Membunuh sahabatnya sendiri.
*****
"Huek... Huek..." Suara itu terdengar dari kamar mandi yang ada di UKS. Dira yang tadi sempat sudah sadar, dibawa ke UKS untuk beristirahat. Dia terbangun karena suara itu, matanya menatap pintu kamar mandi yang terbuka. Karena penasaran, Dira memutuskan untuk menuju kamar mandi tersebut.
"Azka? Lo kenapa?" Dira menghampiri Azka yang masih muntah-muntah di wastafel. Dengan pengertian, Dira memijat tengkuk Azka supaya meringankan rasa mualnya.
Dira menatap Azka dari samping, dia bisa melihat wajah Azka yang begitu pucat dan juga lemas, matanya bahkan sudah memerah. "Udah mendingan?" Azka hanya mengangguk sebagai jawabannya.
Dira menuntun Azka yang lemas untuk duduk di sofa yang ada di UKS. "Azka, lo... hamil, ya?" Mata Dira melotot, dia begitu syok dengan pemikirannya sendiri. Tidak mungkin, 'kan Azka hamil? Tapi... kenapa Azka sampai mual-mual seperti sedang terkena morning sickness saja.
"Jangan ngawur, Honey. Ssht... Perut aku sakit." Azka mendesis ketika perutnya terasa melilit. Matanya terpejam erat menahan rasa sakit yang menyerang perutnya.
Selalu seperti ini jika dia nekat mendekati perempuan, padahal dirinya fobia perempuan. Ya, reaksi ketika tubuhnya berdekatan dengan Monic dan teman-temannya saat insiden tadi, memang seperti ini. Tapi, karena dia terlalu kalap dengan emosinya, dia sudah tidak memedulikan apapun lagi.

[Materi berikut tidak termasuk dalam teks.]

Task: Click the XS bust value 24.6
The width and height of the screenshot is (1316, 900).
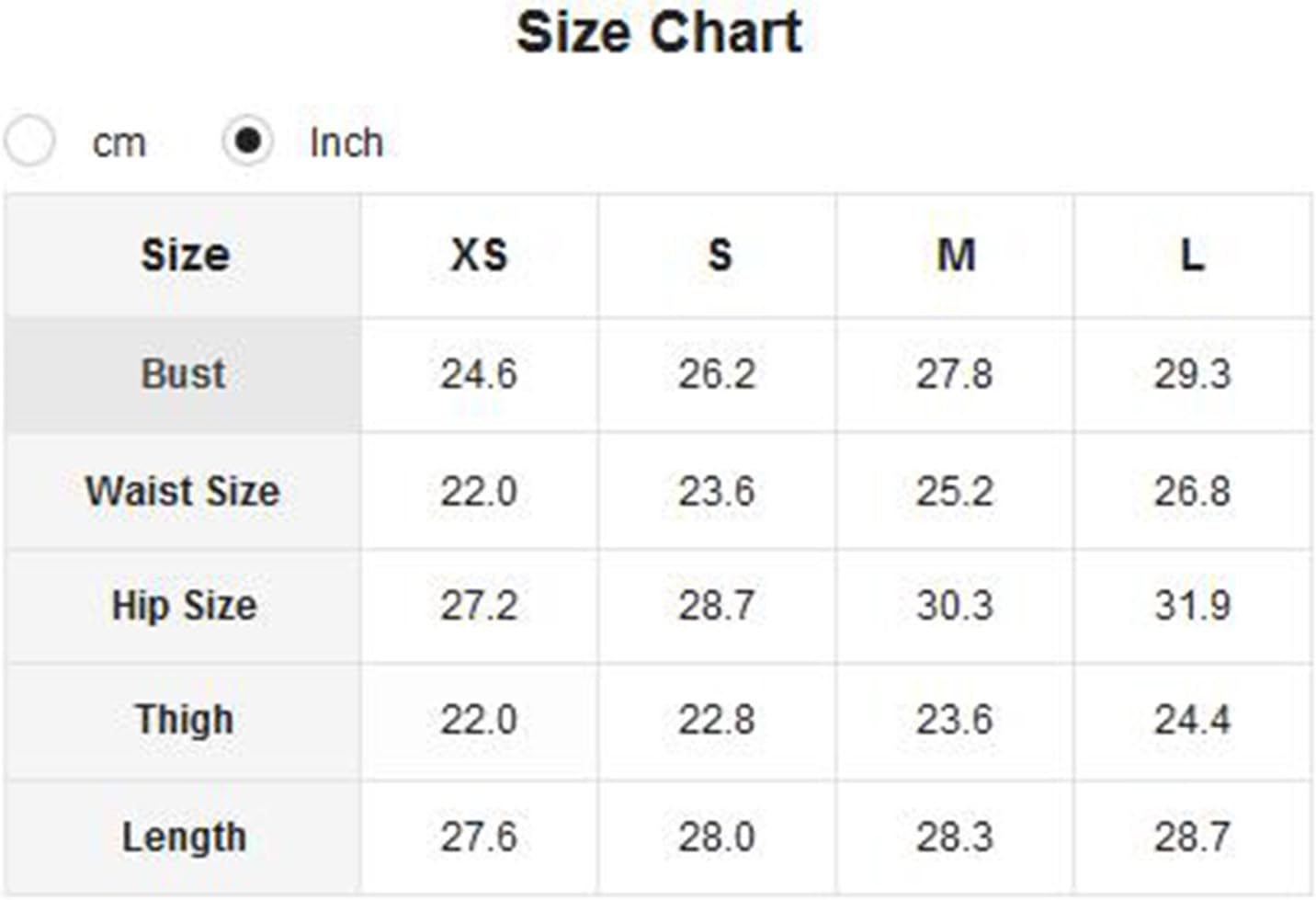Action: [479, 374]
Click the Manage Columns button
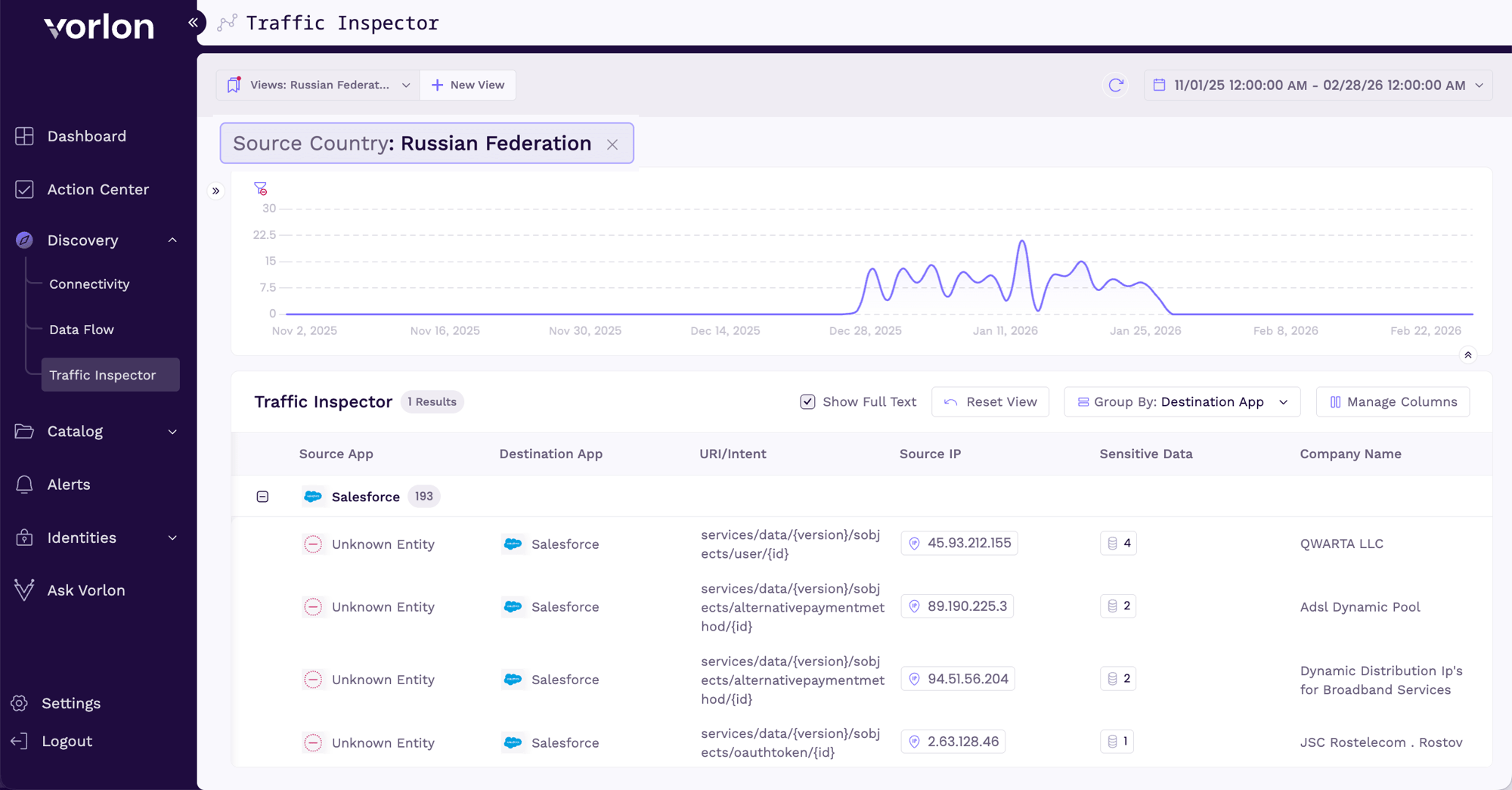The width and height of the screenshot is (1512, 790). coord(1393,402)
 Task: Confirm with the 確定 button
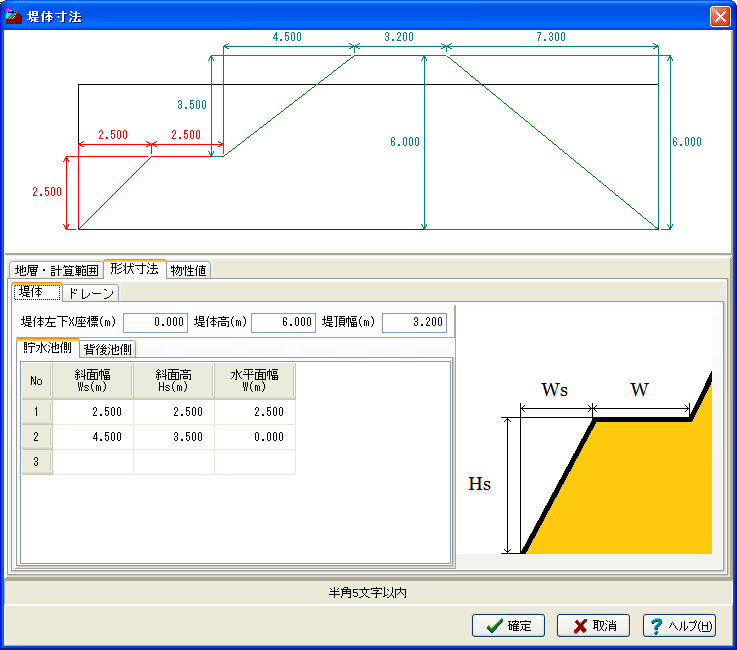(x=508, y=626)
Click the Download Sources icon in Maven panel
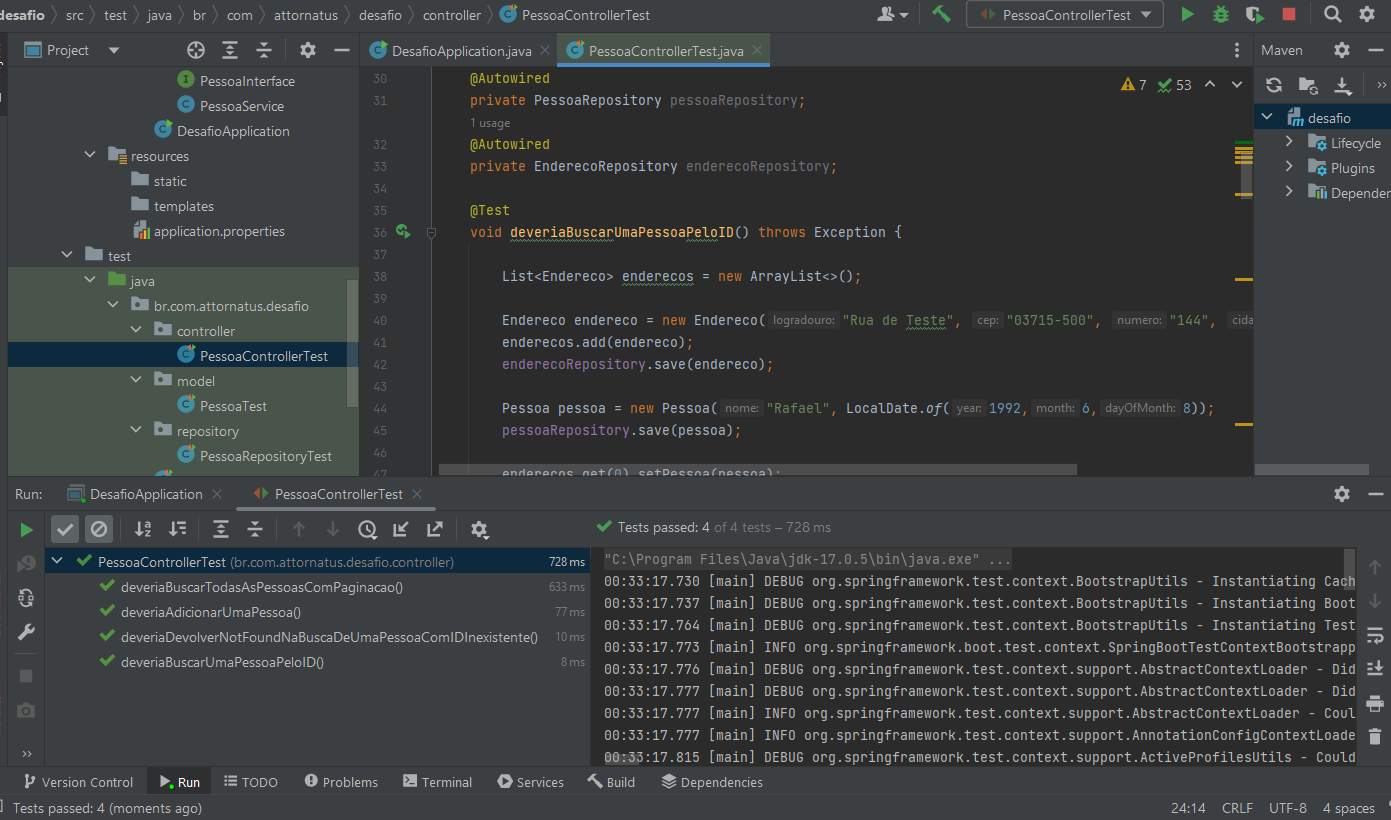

"Terus kalau bukan hamil apa? Kok perut kamu bisa sakit?" Tangan Dira mengelus perut sixpack Azka. Dia menatap Azka polos menanti jawaban dari Azka.
"Itu... sebenarnya aku-- arrghh!" Azka memekik ketika gejolakan di perutnya semakin menyiksanya. Tubuhnya bahkan terasa panas, keringat dingin keluar dari tubuhnya.
"Kamu kenapa, Az?" Dira menatap wajah Azka dan perutnya secara bergantian. Dira mendekatkan telinganya ke perut Azka. "Halo, apa benar di sini enggak ada janin yang tumbuh? Tapi, kok bisa Azka mual-mual, ya? Aneh banget."
Azka yang sedang menahan rasa sakitnya, sedikit tersenyum ketika mendengar omongan tak logis Dira. Gadisnya itu... benar-benar polos, ya? Tuduhan tak logis bahwa dia hamil membuatnya ingin sekali tertawa terbahak-bahak. Tapi, keadaannya tidak memungkinkan. Oh, sayang sekali.
"Hei, jawab dong, kok diam aja sih? Bukannya lo ada di rahim Azka?" Bukan, Dira bukan bicara dengan Azka melainkan dengan perut Azka yang sakitnya sudah sedikit mereda.
"Honey, kamu lagi apa, heh?" Azka menatap geli Dira yang masih menempelkan telinganya di perutnya.
Dira beralih menatap Azka sambil mengerjapkan matanya beberapa kali dengan polos. "Gue lagi ngomong sama janin yang ada di rahim lo."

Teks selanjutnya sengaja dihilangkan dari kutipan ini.